The old saying “Caesar’s wife must be above reproach” means, among other things, that political leaders shouldn’t hang around with mobsters, because we tend to judge people by the crowd they run with. In the most general meaning, it behooves those in authority to keep their noses clean, and not do anything, even accidentally, that could be mistaken for a dishonest move.
Of course, real life doesn’t work that way, and plenty of officials are on the take, as headlines show every day. The young and innocent parts of our grownup minds want to believe that top-shelf scientists are better than that. In an ideal world, they would not only guard their images more carefully, but actually hold themselves to the highest standards of veracity and integrity. And many do, though it is not easy. The appearance or suspicion of corruption can be just as damaging as a court-proven case.
Speaking of court, someone is suing Coca-Cola for deceiving consumers about the negative health impact caused by the corporation’s numerous sugar-saturated products, and for claiming that SSBs have no connection with obesity, diabetes, or cardiovascular disorders. An additional claim is that Coke “engaged in a pattern of deception” intending to mislead the public and the government about its so-called Responsible Marketing Policy, which particularly affects children under 12, their parents, and society as a whole.
The plaintiff is an advocacy group called The Praxis Project. Writer Sharon Snell suggests that the action “could turn the whole tide on the so-called sugar wars”:
The lawsuit, which was launched on January 4, 2017, is being brought under California’s unfair competition law and false advertising law to stop Coca-Cola and the ABA from conducting false and misleading marketing of their sugar-sweetened beverages. If successful, it would have a significant impact on Coke’s business and opens the floodgates to product liability claims.
“Liability” is a word that no fizzy-drink exec wants to hear, because it means the company has to take responsibility for one of many possible negative outcomes. If tobacco manufacturers can be sued for causing cancer, why shouldn’t SSB peddlers be sued for causing diabetes? According to the Centers for Disease Control, close to 30 million Americans suffer from diabetes. It could be the most enormous class-action suit ever.
Sure, the corporations have rafts of lawyers and gigantic budgets. In their eyes, losing a few criminal liability cases is just a routine cost of doing business. A corporation can bounce back from an impropriety charge much more readily than an individual scientist. Still, it’s bad publicity, and could cause stock prices to drop.
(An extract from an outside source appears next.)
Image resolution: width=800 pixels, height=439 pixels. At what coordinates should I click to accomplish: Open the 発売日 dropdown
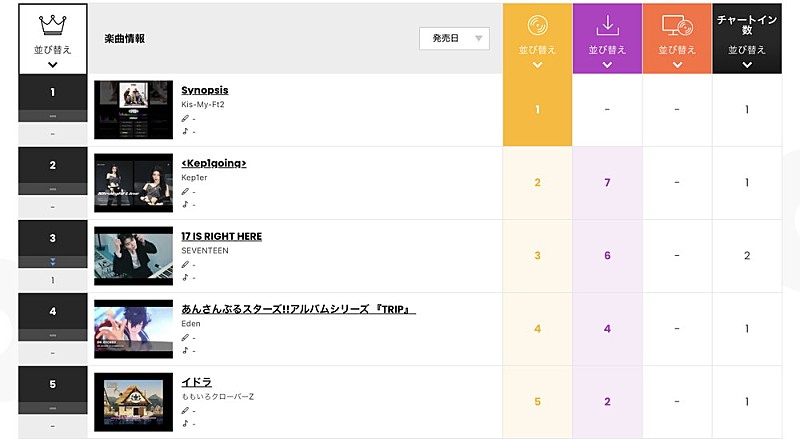[x=454, y=38]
Snell writes:
The NGO [non-governmental organization] says Coke and ABA have engaged in a pattern of deception for years, aimed at misleading and confusing the public (and governmental entities that bear responsibility for the public health) about the scientific consensus that SSBs are linked to obesity, type 2 diabetes, and cardiovascular disease.
Basically, Coke’s focus has been to blame the consumers with constant reminders that if only people would keep up with their exercise it would not matter how many SSBs anyone drank, and Praxis calls foul.